Devotee Gopal Singh Visharad, who had filed a lawsuit in a lower court in 1950 seeking the right to pray at the disputed site, died in 1986. His son Rajendra Singh now represents him.
Chief Justice Ranjan Gogoi-led five-judge Constitution bench heard the arguments on the 10th day in the decades-old land dispute case.
“The mosque was built after demolishing the Ram temple, and despite that Hindus continued worshipping there and did not give up possession...Moreover, Muslims were never in possession of the site,” senior advocate Ranjit Kumar told the bench comprising Justices S A Bobde, D Y Chandrachud, Ashok Bhushan and S A Nazeer.

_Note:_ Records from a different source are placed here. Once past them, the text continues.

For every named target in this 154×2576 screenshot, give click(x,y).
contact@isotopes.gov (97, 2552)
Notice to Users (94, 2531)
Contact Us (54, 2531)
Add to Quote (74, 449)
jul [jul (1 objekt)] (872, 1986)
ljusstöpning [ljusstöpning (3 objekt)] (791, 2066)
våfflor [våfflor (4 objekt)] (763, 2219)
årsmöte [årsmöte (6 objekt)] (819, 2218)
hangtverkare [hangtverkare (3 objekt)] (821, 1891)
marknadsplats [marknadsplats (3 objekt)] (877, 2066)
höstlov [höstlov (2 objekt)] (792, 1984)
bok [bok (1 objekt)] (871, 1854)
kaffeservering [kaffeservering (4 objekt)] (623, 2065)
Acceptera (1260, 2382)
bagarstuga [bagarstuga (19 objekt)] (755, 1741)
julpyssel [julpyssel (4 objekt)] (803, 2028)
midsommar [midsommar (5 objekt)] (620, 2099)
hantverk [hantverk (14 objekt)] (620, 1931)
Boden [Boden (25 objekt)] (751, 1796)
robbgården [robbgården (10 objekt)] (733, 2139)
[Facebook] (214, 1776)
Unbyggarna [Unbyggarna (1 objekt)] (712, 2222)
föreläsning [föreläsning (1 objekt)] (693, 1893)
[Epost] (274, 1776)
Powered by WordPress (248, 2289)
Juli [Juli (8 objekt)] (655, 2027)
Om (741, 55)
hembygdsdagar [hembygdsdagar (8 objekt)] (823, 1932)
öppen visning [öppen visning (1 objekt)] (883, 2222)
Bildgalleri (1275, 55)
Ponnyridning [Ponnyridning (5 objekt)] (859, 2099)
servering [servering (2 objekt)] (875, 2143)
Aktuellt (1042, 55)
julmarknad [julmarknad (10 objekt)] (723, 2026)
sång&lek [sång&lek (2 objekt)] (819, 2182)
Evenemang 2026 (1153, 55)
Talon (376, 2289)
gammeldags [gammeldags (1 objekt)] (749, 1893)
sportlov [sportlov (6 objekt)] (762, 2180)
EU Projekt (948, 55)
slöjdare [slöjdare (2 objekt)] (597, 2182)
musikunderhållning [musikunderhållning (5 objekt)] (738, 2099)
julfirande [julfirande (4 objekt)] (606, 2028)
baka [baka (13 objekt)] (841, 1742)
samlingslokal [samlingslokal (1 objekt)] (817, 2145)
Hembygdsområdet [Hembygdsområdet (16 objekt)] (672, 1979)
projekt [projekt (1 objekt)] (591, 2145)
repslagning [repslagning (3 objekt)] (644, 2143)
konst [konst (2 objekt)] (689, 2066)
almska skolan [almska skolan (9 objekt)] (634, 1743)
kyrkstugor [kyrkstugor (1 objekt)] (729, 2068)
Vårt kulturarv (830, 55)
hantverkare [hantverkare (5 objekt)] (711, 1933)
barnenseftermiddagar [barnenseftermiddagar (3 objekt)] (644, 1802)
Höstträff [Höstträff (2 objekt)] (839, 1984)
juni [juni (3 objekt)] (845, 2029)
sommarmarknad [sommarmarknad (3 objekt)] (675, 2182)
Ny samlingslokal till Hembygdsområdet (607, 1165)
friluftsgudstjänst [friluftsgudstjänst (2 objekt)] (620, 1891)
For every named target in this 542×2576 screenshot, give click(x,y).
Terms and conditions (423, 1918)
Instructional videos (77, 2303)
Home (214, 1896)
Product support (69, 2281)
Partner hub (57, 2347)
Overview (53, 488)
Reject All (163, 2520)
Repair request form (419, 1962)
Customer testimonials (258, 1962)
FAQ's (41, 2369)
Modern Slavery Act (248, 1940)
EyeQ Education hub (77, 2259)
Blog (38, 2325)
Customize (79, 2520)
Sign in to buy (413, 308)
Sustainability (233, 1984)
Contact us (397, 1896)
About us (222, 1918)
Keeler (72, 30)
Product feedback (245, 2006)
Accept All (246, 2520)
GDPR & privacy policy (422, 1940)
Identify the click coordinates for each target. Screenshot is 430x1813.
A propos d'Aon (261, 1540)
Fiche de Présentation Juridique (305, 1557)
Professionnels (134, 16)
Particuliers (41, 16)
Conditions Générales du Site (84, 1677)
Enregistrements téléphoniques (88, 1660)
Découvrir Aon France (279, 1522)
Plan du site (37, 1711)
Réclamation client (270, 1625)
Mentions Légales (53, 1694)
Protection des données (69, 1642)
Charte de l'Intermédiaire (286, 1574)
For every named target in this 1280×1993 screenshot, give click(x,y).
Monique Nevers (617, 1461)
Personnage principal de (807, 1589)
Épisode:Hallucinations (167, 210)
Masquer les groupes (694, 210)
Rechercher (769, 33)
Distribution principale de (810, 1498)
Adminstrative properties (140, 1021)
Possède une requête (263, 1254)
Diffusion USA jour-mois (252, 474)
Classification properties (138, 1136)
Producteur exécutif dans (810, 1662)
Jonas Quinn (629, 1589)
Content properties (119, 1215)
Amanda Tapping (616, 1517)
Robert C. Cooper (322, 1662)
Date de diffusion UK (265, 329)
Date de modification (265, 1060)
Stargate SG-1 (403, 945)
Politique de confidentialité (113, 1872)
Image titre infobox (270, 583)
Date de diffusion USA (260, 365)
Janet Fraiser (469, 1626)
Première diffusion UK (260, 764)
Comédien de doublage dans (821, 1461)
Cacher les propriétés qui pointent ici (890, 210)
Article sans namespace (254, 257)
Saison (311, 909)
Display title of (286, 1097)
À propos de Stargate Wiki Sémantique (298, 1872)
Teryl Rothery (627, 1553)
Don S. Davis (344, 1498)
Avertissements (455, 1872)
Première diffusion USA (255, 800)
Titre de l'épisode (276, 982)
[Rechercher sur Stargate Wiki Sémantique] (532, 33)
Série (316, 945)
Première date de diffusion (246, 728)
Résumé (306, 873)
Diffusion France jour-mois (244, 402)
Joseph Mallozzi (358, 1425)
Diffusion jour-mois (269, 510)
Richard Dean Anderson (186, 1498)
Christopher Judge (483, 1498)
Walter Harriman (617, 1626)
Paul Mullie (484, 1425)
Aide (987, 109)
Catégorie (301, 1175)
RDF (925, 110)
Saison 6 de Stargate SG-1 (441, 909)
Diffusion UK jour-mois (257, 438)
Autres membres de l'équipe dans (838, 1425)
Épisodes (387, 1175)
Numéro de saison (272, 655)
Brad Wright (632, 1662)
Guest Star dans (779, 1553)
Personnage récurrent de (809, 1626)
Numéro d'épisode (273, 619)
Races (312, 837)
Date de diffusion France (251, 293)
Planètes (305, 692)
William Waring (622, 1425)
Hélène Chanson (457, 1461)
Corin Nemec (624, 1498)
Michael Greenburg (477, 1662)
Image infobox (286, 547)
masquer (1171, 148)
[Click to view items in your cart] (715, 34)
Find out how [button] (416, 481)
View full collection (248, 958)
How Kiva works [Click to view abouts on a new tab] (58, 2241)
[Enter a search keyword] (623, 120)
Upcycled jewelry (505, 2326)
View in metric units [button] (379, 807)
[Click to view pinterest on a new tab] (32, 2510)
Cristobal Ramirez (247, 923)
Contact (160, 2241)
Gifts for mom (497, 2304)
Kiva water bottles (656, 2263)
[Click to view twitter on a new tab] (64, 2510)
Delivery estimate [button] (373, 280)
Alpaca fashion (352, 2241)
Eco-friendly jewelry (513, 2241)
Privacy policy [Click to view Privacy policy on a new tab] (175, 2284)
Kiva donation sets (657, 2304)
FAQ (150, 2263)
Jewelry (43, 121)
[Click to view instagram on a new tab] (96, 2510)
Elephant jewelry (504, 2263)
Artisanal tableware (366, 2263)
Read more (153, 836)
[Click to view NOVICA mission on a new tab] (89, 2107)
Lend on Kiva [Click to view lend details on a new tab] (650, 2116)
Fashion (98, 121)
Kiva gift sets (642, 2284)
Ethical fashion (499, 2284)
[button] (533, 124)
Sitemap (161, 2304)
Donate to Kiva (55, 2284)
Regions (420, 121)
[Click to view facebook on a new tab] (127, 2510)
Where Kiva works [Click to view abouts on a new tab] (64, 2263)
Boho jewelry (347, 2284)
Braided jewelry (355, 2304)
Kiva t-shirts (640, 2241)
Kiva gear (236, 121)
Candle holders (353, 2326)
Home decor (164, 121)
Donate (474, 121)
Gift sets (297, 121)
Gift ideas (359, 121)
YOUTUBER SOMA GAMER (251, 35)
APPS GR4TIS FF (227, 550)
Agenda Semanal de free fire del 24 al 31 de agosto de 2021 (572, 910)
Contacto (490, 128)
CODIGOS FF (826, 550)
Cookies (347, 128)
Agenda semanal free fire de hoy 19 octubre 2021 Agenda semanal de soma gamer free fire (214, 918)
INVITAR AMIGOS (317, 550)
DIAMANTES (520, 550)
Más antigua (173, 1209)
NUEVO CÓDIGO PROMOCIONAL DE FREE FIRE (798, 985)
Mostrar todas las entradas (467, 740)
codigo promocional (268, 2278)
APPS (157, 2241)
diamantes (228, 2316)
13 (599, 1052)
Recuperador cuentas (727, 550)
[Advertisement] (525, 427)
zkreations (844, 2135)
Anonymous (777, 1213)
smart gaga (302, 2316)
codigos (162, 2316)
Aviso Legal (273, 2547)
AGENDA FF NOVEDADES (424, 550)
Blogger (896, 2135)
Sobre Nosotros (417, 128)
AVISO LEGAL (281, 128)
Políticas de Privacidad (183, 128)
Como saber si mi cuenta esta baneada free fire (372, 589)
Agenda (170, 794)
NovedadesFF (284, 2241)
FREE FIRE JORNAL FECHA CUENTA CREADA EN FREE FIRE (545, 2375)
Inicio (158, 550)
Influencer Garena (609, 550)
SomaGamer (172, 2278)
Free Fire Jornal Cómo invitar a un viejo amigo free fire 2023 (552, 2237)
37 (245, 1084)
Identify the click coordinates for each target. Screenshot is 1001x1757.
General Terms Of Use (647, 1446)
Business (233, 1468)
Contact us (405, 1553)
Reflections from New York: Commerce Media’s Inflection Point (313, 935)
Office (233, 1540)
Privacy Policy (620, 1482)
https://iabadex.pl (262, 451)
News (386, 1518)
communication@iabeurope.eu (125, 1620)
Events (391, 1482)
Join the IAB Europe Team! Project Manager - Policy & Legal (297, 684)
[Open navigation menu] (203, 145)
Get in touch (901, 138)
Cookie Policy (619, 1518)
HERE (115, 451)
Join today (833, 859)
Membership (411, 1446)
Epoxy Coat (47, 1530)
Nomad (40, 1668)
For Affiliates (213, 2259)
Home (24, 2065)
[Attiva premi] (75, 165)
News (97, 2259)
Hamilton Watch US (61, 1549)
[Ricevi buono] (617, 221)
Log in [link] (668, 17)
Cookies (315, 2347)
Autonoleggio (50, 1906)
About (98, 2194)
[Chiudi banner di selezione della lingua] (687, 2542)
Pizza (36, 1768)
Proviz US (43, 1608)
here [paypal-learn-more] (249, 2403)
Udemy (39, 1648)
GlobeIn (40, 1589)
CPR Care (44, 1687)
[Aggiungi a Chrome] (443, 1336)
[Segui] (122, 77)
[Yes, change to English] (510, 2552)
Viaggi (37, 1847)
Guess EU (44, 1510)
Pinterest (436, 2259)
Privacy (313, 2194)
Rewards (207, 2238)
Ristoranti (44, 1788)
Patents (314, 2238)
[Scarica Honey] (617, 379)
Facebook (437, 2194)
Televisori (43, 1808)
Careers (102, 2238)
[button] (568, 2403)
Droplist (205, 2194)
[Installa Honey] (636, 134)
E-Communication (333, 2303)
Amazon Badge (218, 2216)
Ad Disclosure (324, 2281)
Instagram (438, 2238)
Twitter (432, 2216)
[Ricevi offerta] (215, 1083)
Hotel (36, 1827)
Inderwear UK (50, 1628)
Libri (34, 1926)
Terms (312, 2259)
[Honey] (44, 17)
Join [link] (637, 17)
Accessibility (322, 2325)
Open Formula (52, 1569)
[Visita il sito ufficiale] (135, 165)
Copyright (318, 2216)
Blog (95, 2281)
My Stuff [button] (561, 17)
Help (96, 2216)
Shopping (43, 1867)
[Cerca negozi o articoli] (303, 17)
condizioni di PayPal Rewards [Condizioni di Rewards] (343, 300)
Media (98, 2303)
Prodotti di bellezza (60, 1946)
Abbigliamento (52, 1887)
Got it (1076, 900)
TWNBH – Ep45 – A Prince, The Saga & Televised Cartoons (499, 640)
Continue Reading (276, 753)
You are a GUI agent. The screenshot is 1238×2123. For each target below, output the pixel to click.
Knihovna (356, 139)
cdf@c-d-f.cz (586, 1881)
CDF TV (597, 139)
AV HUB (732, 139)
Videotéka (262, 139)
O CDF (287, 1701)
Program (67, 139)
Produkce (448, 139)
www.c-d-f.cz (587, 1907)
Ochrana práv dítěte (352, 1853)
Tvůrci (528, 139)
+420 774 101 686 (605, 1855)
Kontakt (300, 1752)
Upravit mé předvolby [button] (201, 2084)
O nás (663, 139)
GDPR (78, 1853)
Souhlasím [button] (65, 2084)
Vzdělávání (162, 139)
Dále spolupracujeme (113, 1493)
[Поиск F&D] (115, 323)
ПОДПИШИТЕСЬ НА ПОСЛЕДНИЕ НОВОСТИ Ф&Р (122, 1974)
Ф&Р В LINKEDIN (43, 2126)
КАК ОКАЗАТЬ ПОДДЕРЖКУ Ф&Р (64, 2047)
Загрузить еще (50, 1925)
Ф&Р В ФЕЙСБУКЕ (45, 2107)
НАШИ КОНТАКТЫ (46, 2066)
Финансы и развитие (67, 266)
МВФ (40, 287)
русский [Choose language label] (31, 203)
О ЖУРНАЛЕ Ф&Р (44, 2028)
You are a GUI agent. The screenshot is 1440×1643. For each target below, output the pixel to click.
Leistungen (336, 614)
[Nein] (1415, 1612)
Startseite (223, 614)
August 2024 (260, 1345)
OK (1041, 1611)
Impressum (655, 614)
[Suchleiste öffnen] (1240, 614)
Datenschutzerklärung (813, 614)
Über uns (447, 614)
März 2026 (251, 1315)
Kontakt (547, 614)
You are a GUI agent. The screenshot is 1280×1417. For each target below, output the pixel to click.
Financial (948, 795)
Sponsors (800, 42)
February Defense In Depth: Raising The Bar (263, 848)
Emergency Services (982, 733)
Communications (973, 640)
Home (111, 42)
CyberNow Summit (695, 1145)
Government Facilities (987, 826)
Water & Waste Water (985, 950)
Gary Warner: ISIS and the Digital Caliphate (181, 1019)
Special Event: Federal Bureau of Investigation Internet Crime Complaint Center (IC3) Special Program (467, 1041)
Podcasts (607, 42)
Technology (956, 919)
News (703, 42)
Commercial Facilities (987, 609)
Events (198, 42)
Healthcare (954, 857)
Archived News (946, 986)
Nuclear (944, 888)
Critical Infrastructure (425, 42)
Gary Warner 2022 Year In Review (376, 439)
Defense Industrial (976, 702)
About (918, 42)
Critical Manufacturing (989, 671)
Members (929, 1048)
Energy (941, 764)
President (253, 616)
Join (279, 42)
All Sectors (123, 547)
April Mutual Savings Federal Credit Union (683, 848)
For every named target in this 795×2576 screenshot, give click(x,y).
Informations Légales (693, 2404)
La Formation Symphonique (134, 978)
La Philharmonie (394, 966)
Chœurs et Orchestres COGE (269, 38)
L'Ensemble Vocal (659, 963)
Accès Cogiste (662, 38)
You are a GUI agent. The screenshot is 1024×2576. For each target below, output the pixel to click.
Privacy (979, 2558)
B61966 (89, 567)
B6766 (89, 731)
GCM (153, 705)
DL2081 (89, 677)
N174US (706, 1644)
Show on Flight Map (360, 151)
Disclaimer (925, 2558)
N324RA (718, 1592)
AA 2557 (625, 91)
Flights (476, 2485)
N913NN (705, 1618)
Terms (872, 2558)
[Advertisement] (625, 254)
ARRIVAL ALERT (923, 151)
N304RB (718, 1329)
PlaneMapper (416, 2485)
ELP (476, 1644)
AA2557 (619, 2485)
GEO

“I am making my submissions with reference to Parasaran’s and Vaidyanathan’s submissions [lawyers who represented the deity] that the place is itself a divine site and that I being the worshipper, my right to worship, which is a civil right, should not be curtailed,” he said.
He referred to records and said magistrate Markandey Singh on December 29, 1949, initiated proceedings to attach the disputed structure under the Code of Criminal Procedure following communal disturbances. The magistrate sought responses from Hindu and Muslim parties in support of their claim and counterclaim over the property.
People from both sides filed 20 affidavits in 1950 before the magistrate and they are also part of the judicial records of the Allahabad High Court.
“Filing affidavits, per se, is not enough to prove them. The deponents will have to appear to prove them... No court can say that the facts of these affidavits are proved,” the bench said.
These affidavits were filed in 1950 and the trial on lawsuits took place “much much later”, the lawyer said. He added the high court did not accept the affidavits saying that the deponents were not available for cross-examination.
The lawyer added that they are part of the judicial records and be accepted as the magistrate had verified the statements and identity of the deponents.
He read the affidavit of one Abdul Gani and said he stated that the Babri Masjid was built after demolishing the temple, the birthplace of Lord Ram, where Hindus continued to worship and never gave up the possession.
Gani had further said that while Muslims were reading ‘namaz’ only on Fridays, Hindus had been offering ‘puja’ on the site regularly and the offering of ‘namaz’ at the site was “against the Sharia” of Muslims.
Kumar, who adopted the submissions of lawyers of the deity to lay claim over the entire 2.77 acres of the disputed land, said the certified copies of affidavits of 20 people were brought into records of the high court during the hearing of the land dispute.
“These affidavits have been exhibited in the [law] suits by Visharad,” he said.